Child Trends 5 issues a series of monthly e-newsletters summarizing current research about children and youth. The October 2015 newsletter, Child Trends: Five Things to Know about Mental Wellness in Early Childhood is brief, but packed with lots of links to solid research. The authors highlighted facts about the mental wellness of infants and toddlers, birth to 3 years old. Because parents and other significant caregivers are responsible for the early environments that young children experience, this newsletter focuses on what parents/caregivers need to understand and how they can promote children’s mental wellness during the first 3 years of life.
Here’s a quick preview of the main points:
1. Infants experience and perceive a range of emotions.
2. Early positive interactions promote emotional wellness throughout the lifespan.
3. Having appropriate expectations of young children's development is important.
4. Parents and caregivers should be mindful of their own emotional well-being, seeking support if they need it.
5. Young children are resilient and, if properly supported, can overcome potentially traumatic events.

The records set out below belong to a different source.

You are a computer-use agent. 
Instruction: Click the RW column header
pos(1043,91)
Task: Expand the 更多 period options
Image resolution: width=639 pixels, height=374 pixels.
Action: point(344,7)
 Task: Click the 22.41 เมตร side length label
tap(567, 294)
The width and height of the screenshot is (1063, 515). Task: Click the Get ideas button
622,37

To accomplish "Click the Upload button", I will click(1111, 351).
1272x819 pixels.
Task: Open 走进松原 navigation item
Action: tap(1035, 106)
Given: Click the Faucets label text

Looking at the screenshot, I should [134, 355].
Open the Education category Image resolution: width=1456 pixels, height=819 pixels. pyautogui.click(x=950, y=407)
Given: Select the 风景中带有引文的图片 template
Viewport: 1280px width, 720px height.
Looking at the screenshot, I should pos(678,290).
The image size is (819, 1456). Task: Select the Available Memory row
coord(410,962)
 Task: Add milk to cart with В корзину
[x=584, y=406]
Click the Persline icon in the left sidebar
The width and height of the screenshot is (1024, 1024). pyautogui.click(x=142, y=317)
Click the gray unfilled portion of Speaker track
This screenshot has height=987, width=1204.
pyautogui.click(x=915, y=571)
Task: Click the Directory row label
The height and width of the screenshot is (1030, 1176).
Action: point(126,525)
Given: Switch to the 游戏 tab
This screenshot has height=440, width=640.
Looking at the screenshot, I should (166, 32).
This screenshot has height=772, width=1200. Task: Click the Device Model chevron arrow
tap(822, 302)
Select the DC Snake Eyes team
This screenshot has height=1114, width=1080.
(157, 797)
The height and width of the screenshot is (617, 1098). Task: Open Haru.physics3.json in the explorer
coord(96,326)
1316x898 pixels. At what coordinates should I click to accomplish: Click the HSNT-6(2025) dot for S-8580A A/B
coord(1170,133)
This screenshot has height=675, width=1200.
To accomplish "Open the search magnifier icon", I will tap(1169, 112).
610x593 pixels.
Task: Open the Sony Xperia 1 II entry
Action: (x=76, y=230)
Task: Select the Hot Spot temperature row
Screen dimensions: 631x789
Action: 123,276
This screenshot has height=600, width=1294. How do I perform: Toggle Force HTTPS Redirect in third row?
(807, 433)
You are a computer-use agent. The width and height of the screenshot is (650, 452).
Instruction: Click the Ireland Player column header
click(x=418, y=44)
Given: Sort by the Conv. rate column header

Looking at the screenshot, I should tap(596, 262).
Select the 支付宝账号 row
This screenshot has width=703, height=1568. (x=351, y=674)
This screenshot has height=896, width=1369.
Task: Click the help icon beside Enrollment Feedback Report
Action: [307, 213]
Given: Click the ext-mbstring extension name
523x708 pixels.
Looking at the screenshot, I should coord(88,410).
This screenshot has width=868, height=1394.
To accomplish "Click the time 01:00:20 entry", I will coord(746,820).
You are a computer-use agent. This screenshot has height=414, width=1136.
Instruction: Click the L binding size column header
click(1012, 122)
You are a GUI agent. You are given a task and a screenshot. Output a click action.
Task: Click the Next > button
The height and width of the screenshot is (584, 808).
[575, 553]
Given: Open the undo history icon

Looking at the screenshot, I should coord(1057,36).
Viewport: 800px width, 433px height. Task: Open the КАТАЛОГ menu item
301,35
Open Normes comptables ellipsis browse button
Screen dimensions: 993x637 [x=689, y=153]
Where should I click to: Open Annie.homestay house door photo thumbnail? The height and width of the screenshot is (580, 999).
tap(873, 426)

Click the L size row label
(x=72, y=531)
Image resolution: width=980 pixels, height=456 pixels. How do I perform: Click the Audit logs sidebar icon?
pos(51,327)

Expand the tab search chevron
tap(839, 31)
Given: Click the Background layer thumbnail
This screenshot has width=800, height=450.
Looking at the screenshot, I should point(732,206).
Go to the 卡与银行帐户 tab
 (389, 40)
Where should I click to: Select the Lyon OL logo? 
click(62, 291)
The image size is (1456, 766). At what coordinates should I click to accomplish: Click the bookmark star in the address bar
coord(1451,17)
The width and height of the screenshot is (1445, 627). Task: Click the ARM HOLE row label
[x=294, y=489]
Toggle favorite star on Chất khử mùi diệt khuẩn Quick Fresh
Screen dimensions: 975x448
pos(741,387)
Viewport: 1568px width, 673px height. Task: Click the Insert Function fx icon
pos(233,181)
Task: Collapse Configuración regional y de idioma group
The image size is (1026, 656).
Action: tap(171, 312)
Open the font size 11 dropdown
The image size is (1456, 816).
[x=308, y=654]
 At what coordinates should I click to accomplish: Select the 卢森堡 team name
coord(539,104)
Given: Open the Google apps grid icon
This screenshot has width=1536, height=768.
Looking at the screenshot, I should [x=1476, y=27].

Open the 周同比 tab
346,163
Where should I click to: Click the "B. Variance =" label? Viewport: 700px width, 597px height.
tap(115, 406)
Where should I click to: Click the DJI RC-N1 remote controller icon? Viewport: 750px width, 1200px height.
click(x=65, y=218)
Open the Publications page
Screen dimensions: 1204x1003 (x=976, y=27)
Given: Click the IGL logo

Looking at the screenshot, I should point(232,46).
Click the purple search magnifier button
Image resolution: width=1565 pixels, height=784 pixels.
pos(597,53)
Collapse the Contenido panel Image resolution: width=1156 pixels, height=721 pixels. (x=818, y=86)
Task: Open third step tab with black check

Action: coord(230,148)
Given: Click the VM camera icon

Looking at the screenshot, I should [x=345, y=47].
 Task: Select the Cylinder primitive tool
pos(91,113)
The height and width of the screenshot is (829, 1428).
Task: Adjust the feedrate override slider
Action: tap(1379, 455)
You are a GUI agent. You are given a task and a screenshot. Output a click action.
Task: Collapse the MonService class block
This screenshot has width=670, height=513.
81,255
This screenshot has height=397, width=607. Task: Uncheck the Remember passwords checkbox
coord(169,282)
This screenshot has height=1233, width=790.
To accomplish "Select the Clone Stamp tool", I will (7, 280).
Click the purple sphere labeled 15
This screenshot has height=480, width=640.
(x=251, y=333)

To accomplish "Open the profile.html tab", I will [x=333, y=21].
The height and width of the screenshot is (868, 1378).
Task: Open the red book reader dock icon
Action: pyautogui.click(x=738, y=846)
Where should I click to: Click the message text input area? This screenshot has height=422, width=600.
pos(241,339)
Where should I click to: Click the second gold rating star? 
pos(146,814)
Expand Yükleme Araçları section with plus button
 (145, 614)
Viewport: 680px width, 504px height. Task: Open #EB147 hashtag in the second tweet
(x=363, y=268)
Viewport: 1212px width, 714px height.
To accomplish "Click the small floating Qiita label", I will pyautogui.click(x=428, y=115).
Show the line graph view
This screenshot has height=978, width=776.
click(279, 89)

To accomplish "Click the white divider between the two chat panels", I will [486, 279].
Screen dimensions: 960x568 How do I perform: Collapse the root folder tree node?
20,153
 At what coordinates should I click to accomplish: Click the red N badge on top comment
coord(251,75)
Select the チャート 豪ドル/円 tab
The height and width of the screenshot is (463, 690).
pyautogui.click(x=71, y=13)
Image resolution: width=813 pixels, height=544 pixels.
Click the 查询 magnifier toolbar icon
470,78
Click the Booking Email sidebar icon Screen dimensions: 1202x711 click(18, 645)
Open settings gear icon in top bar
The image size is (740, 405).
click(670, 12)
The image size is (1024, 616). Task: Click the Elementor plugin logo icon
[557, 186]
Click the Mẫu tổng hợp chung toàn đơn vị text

This Child Trends 5 e-newsletter on early childhood mental wellness also offers links to further information and valuable resources, Two of my favorites are the Center on the Developing Child at Harvard University and the Center for Early Childhood Mental Health Consultation at Georgetown University. If you search these websites, you’ll find videos, articles, games and tools for yourself, your colleagues, and for families to learn about what children need for healthy social-emotional development.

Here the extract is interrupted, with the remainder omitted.